É manha e, não importa se o céu está nublado, negro, cinzento, azulado, branco ou dourado pelo nascer do sol, lá vai ele descendo e subindo em seu trajeto até alcançar a estação de trem de onde começará a sua viagem.

Já acomodado no corredor do trem e espremido entre tantos outros passageiros, segue em destino ao seu local de trabalho com os olhos cheios das imagens que vê dentro e fora do trem, os ouvidos zunindo com as conversas dos passageiros, as narinas impregnadas dos odores do ambiente e a cabeça repleta de pensamentos que o mantém longe dali, talvez numa tentativa de tornar mais suportável a viagem.

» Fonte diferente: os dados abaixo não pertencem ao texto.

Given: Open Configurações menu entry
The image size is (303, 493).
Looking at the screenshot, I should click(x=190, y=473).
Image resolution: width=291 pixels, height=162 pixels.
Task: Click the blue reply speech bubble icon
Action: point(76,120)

De repente sua atenção é voltada para um dos muitos cartazes expostos no interior daquele meio de transporte e, como consequência disso, chega a uma descoberta que muda de foco suas idas e vindas. Ao olhar o mapa das linhas de trens e de metrôs, com os trajetos coloridos entrecortando-se em vários pontos da cidade, nota, pela primeira vez - o que o surpreende mais ainda - que seu trajeto é feito como que nas ondas do arco-íris. Pois ele inicia sua viagem na linha esmeralda, cruza com a lilás, transfere-se para a amarela que, por sua vez, intercepta as linhas verde e vermelha até chegar ao entroncamento das linhas coral, rubi e azul, embarcando na última onde termina a sua trajetória.

Seu itinerário continuou o mesmo desde tal descoberta, é verdade, mas ninguém pode negar que a partir de então ganhou um colorido a mais!